The fact that Marks and Spencer has recruited two female non-executive directors made the business sections.  The eight strong board now boasts three women.

This wouldn’t seem a cause for Champagne and bunting, were it not for the fact that more than 85% of companies have NO women executives on their main boards.  Count them….none.

These figures come from The Pipeline, the organisation that serves FTSE 100 companies across all sectors to promote hundreds of female executives successfully.  Its annual independent report of the gender gap in the FTSE 350 makes depressing reading.

The Government’s target of 33% of women in leadership roles by 2020 is nowhere near being met.  9% of executive directors on main boards are women and that figure has been unchanged since 2017.  A spectacular (hollow laugh) increase of 0.8% since 2018 has meant that now a heady 17.1% of executive committee members are women.  One in five companies have no women on their executive committees.

Ballou was founded by Colette Ballou and is run by Colette and female CEO Cordy Griffiths, and we have a healthy gender representation within the organisation, as you would expect.  This puts us definitely in the minority; only 3.7% of companies have female CEOs, down from 4.6% two years ago.

The old “male, pale and stale” stereotype of British company boards and executive committees is proving hard to dislodge, despite the fact that companies with 25% or more women on their executive committees achieve an impressive 16% net profit margin, 10% higher than business without a woman on their executive committees.

Putting women on boards and executive committees is not egalitarian lip-service.  Companies fare better with more women in senior roles.  And if you think you can wait before you start to take action, think about this; at our current rate of progress, it will be almost 2090 before executive committees achieve gender parity.  Is this what we want for our sons and daughters at work?

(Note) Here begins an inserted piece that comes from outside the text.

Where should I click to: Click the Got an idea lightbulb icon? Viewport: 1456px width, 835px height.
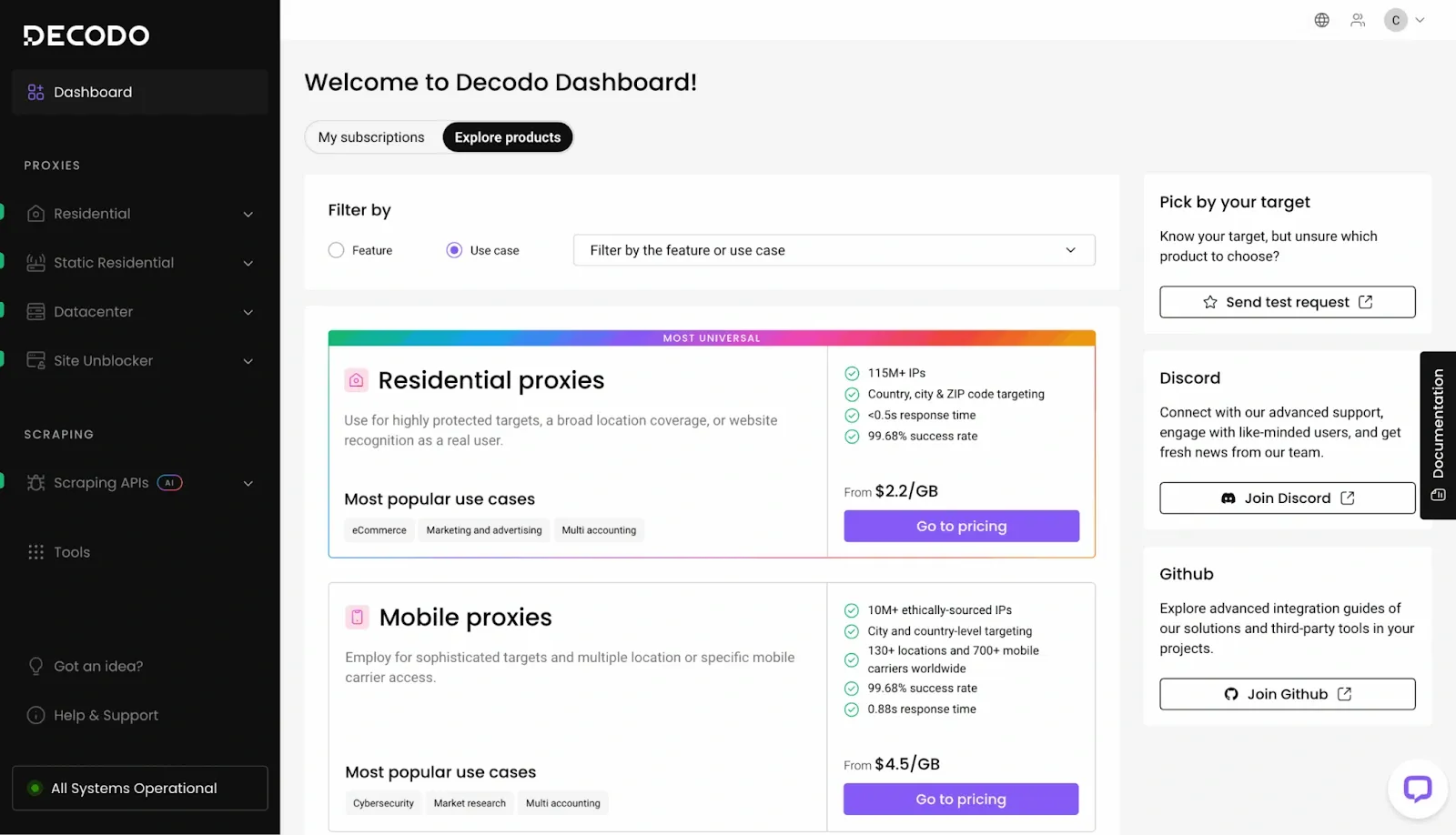click(x=36, y=666)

History shows us that the only way to achieve parity is by monitoring, mentoring and promoting women out of the middle management tier and obtaining male buy-in to the initiative.  It has to be an issue that is kept front of mind.  An “oh well, it’s just turned out like that” attitude with a shrug of the shoulders just maintains the status quo.   It’s only by making a conscious effort can we achieve a situation in which a news story about three new non-executive directors does not need to focus on the fact that they are female.